The closer you live to Russia as a European Union citizen, the more you argue, as I did in this space on June 5, that Putin doesn’t need the diplomatic off-ramp that Macron is offering but rather the dead-end that can only be brought by tougher sanctions and a more effective Ukrainian counter-offensive backed by longer-range weapons.
Russia’s closest neighbors know that a bad peace where Ukraine gives up new territory can only provide a respite before Putin resumes his imperial efforts to take all of Ukraine and ultimately other former Soviet areas.
In Western Europe, the desire is greater for a peace that would end the war now, even if the outcome leaves Putin in power and, as Macron has said, avoids humiliating him.
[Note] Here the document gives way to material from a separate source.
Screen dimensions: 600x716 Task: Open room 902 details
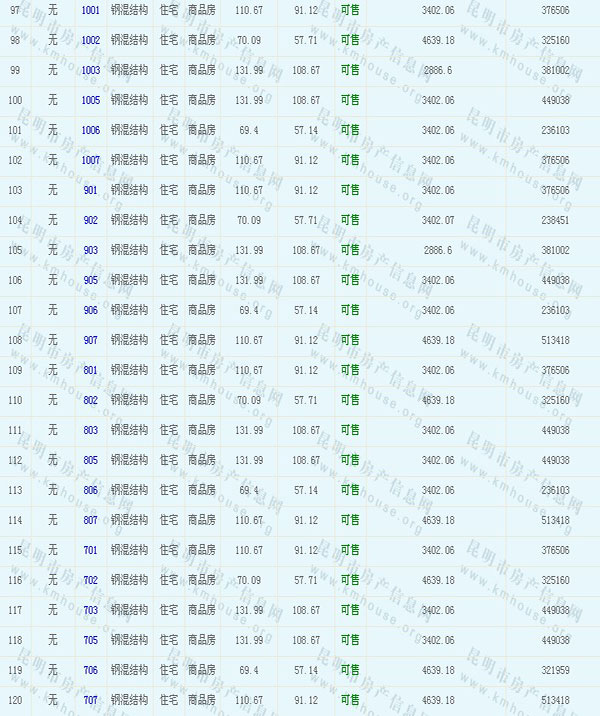pos(90,220)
“Despite the celebratory rhetoric in Brussels about the European Union’s surprisingly robust response to Russia’s invasion of Ukraine,” writes Eoin Drea this week in Foreign Policy, “the war has not united the bloc in any unprecedented or transformative way. In fact, it’s having exactly the opposite effect. Beneath the soaring vista of Ukraine as a catalyst for a more muscular and geopolitically effective EU lie deep divisions, shifting allegiances, and a much more complex reality.”
Counterbalancing that gloom, France’s Macron, Germany’s Scholz, Italian President Mario Draghi, and Romanian President Klaus Iohannis visited Kyiv on June 16. Shortly after they returned, the European Parliament voted with 529 votes to 45 against and 14 abstentions to adopt a resolution calling on the Heads of State or Government to grant EU candidate status to Ukraine the Republic of Moldova, which they have now done.
That symbolism must now be complemented by even greater substance. The rewiring of the EU has only just begun to strengthen its defenses, diversify its energy sources, tighten its transatlantic links and ensure Ukraine’s survival as a sovereign, free European state.
To stay the course, European leaders and citizens must understand what they are doing isn’t just for Ukraine but even more for themselves. The lessons from two devastating World Wars and a Cold War are that staying unified is a pre-requisite for victory and that appeasing despots is always self-defeating.
— Frederick Kempe is the President and Chief Executive Officer of the Atlantic Council.